People are getting smarter about hybrid and multi-cloud, but what’s the next big hurdle to implementing it?

Tso: I think as people are now thinking about a post-cloud world, one of the problems that large enterprises are coming up with is data migration. It’s not easy to add another cloud when you’re fully in one. I think if there’s any kind of innovation in being able to off-load a lot of data between clouds, that will really free up that marketplace and allow it to be more efficient and fluid.

Right now, cloud is a bunch of silos. Whatever data people have stored in cloud one is kind of what they’re stuck with, because it will take them a lot of money to move data out to cloud two, and it’s going to take them years. So, they’re kind of building strategies around that as opposed to really, truly being flexible in terms of where they keep data.

What are you seeing on the edge?

Tso: We’re continuing to see more and more data being created at the edge, and more and more use cases of the data needing to be stored close to the edge because it’s just too big to move. One classic use case is IoT. Sensors, cameras — that sort of stuff. We already have a number of large customers in the area and we’re continuing to grow in that area.

The edge can mean a lot of different things. Unfortunately, a lot of people are starting to hijack that word and make it mean whatever they want it to mean. But what we see is just more and more data popping up in all kinds of locations, with the need of having low-cost, scalable and hybrid-capable storage.

We’re working on getting a ruggedized, easy-to-deploy cloud storage solution. What we learned from Edgematrix was that there’s a lot of value to having a ruggedized edge AI device. But the unit we’re working on is going to be more like a shipping container or a truck as opposed to a little box like with Edgematrix.

What customers would need a mobile cloud storage device like you just described?
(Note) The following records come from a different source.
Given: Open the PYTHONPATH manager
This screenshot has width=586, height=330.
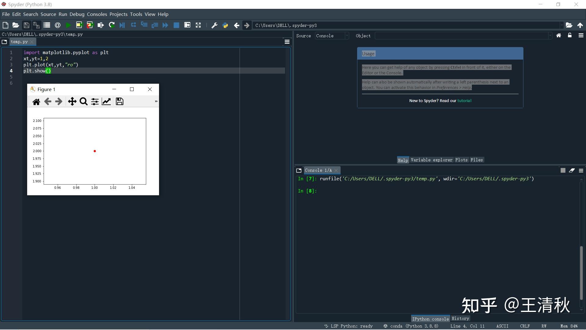Looking at the screenshot, I should (225, 25).
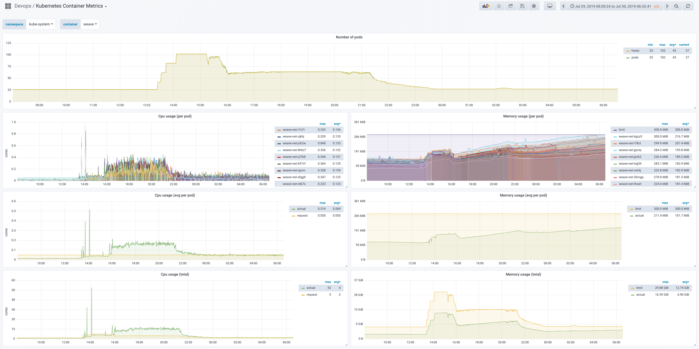The height and width of the screenshot is (349, 699).
Task: Refresh the dashboard data
Action: [x=688, y=6]

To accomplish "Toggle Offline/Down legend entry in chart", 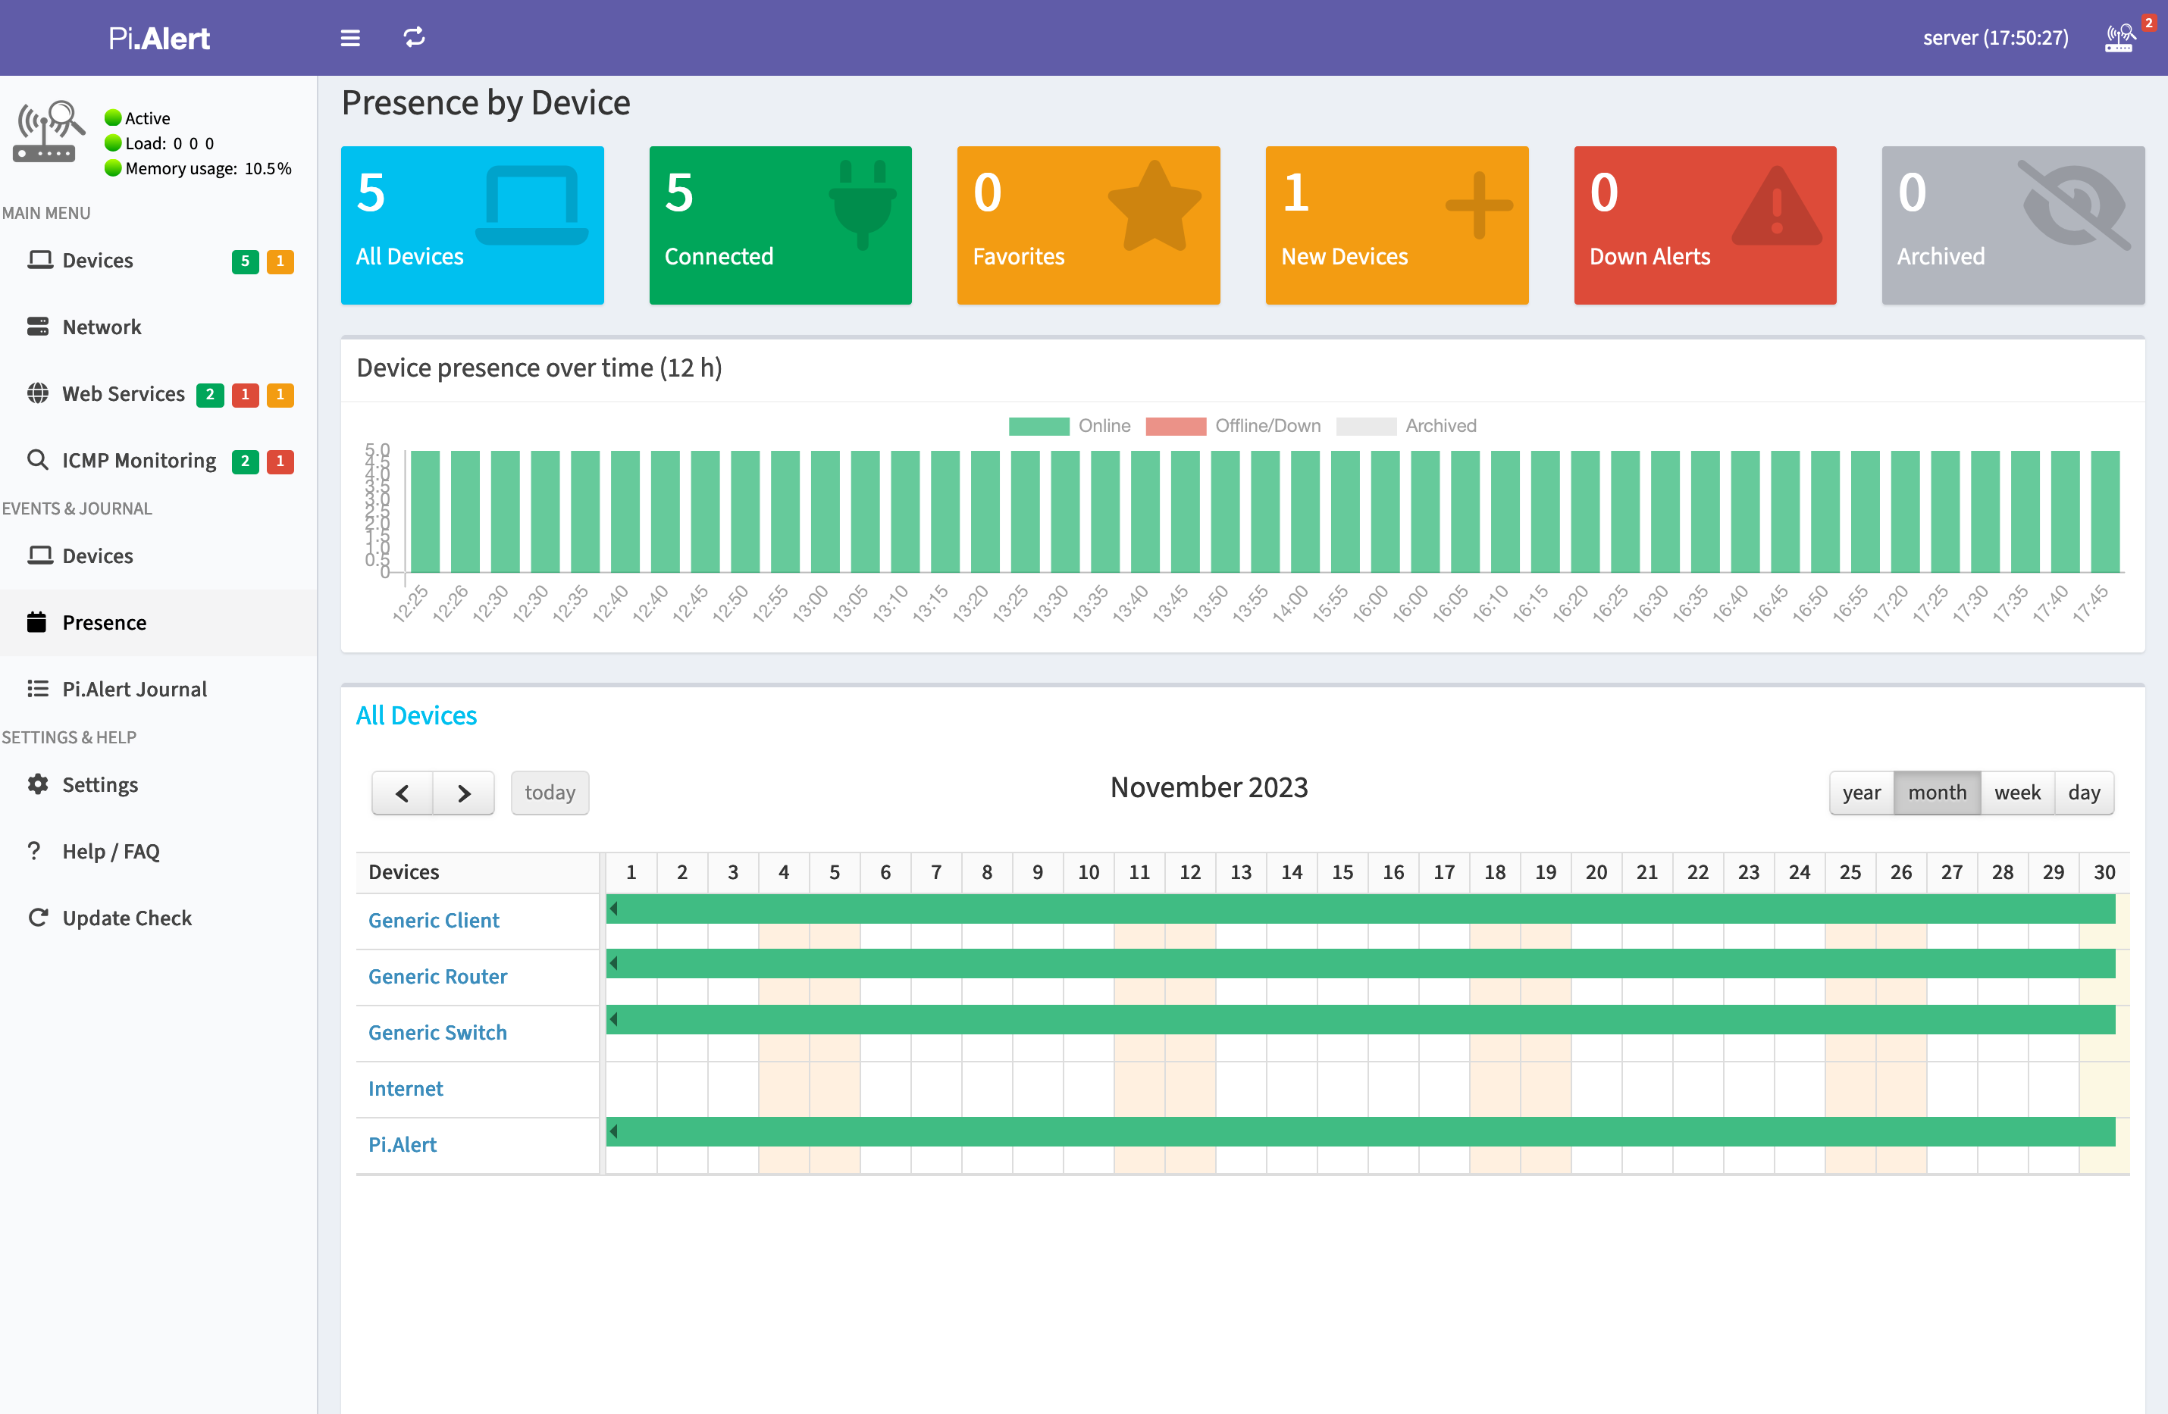I will [1232, 425].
Tso: There are two distinct use cases here. One is that you want a cloud on the go, meaning it is self-contained. It means if the rest of the infrastructure around you has been destroyed, or your internet connectivity has been destroyed, you are still able to do everything you could do with the cloud. The intention is a completely isolatable cloud.

In the military application, it’s very straightforward. You always want to make sure that if the enemy is attacking your communication lines and shooting down satellites, wherever you are in the field, you need to have the same capability that you have during peak time.

But the civilian market, especially in global disaster, is another area that we are seeing demand. It’s state and local governments asking for it. In the event of a major disaster, oftentimes for a period, they don’t have any access to the internet. So the idea is to run in a cloud in a ruggedized unit that is completely stand-alone until connectivity is restored.

AI-focused Edgematrix started as a Cloudian idea. What does AI have to do with object storage?
Tso: AI is an infinite data consumer. Improvements on AI accuracy is a log scale — it’s an exponential scale in terms of the amount of data that you need for the additional improvements in accuracy. So, a lot of the reasons why people are accumulating all this data is to run their AI tools and run AI analysis. It’s part of the reason why people are keeping all their data.

Being S3 object store compatible is a really big deal because that allows us to plug into all of the modern AI workloads. They’re all built on top of cloud-native infrastructure, and what Cloudian provides is the ability to run those workloads wherever the data happens to be stored, and not have to move the data to another location.

Are you planning other Edgematrix-like spinoffs?
Tso: Not in the immediate future. We’re extremely pleased with the way Edgematrix worked out, and we certainly are open to do more of this kind of spin off.

We’re not a small company anymore, and one of the hardest things for startups in our growth stage is balancing creativity and innovation with growing the core business. We seem to have found a good sort of balance, but it’s not something that we want to do in volume because it’s a lot of work.